**Task goal:** Reproduce the lines below word for word, leaving out the pictures.

**Input material:**
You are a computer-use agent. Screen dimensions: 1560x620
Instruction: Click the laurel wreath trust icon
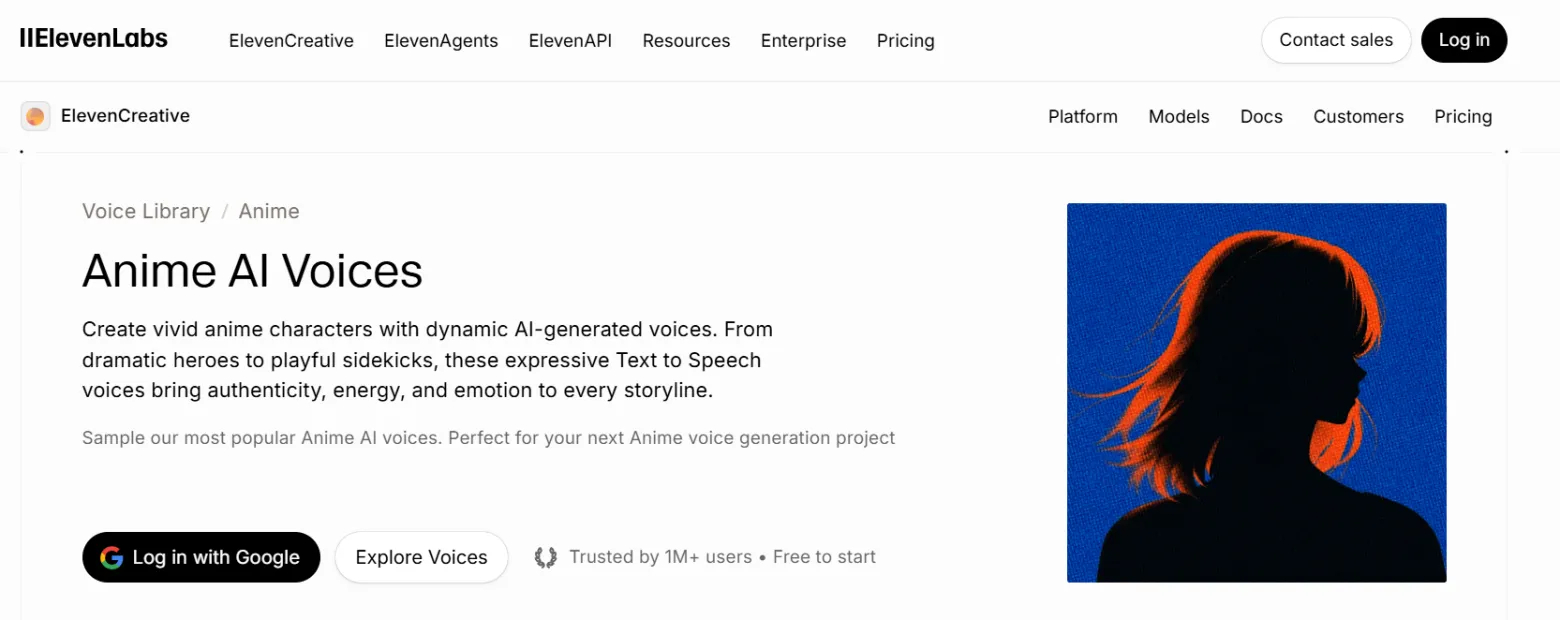coord(545,557)
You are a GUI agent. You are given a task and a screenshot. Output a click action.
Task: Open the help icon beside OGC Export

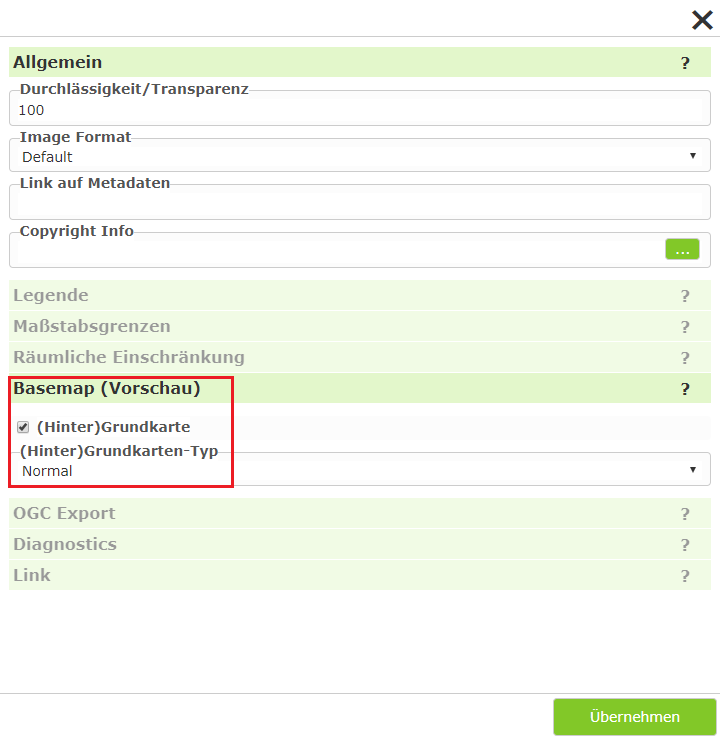tap(685, 514)
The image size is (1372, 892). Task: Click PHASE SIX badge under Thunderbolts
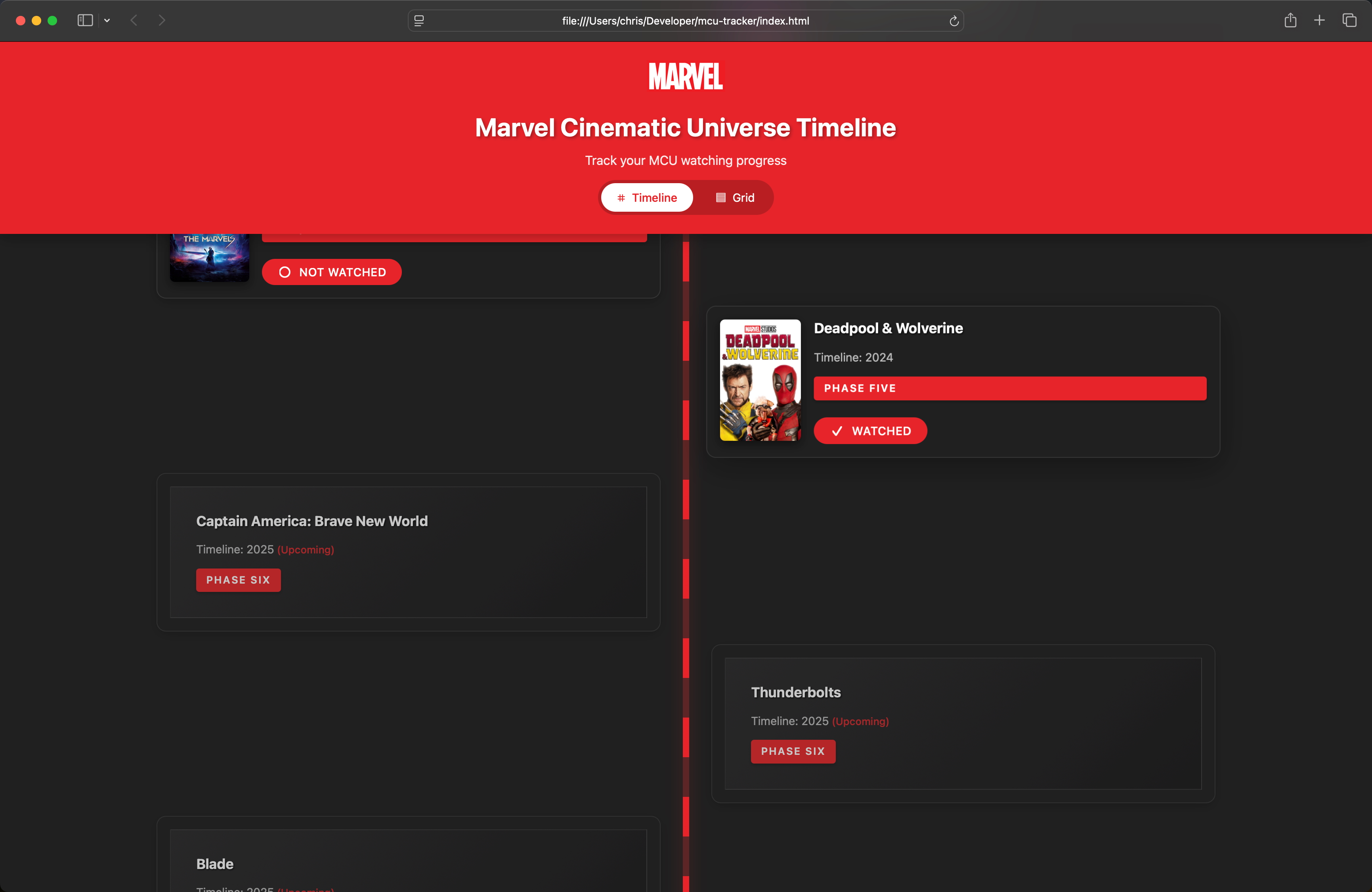(793, 751)
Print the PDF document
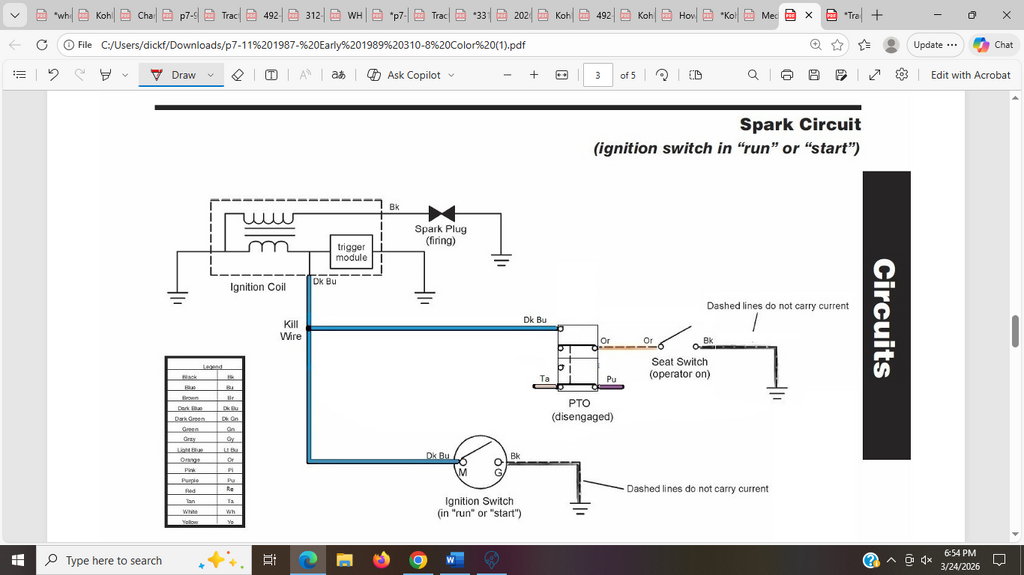1024x575 pixels. pyautogui.click(x=787, y=75)
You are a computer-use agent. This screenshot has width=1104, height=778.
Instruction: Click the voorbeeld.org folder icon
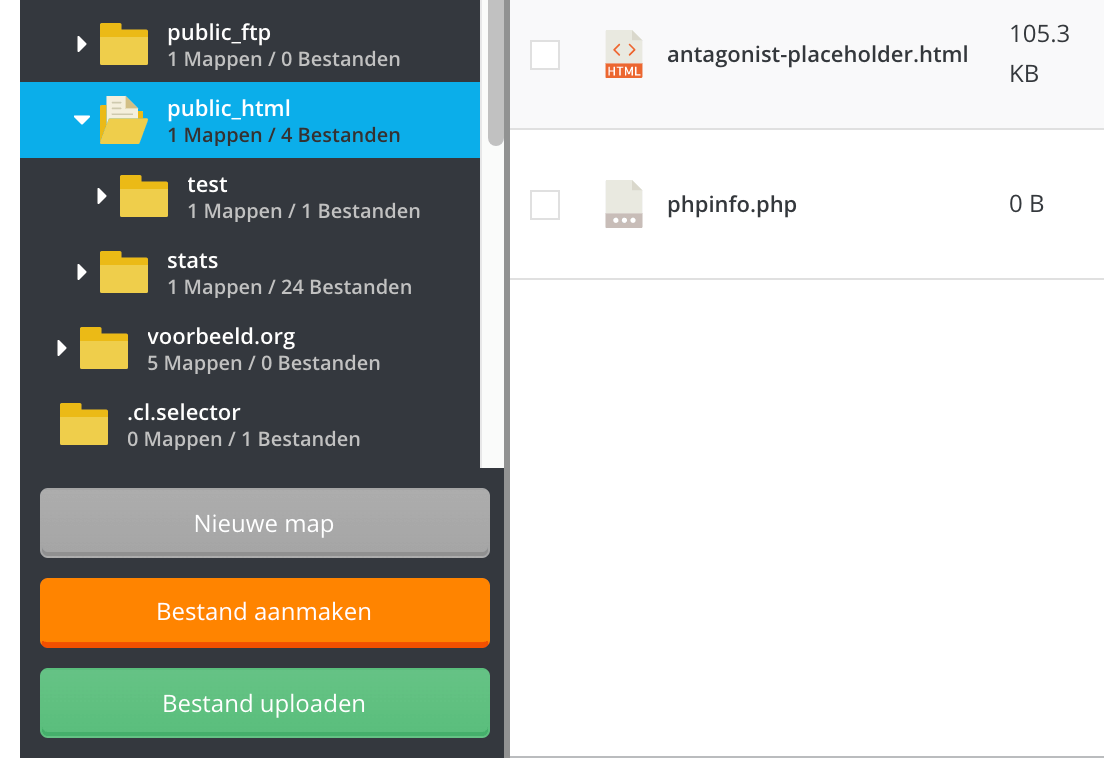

**Answer to the exercise:**
You are a computer-use agent. Screen dimensions: 1560x620
Instruction: Click the laurel wreath trust icon
coord(545,557)
You are a GUI agent. You are given a task and a screenshot. Output a click action.
Task: Open the help icon beside OGC Export

tap(685, 514)
The image size is (1372, 892). Task: Click PHASE SIX badge under Thunderbolts
(793, 751)
Print the PDF document
1024x575 pixels. pyautogui.click(x=787, y=75)
You are a computer-use agent. This screenshot has width=1104, height=778.
Instruction: Click the voorbeeld.org folder icon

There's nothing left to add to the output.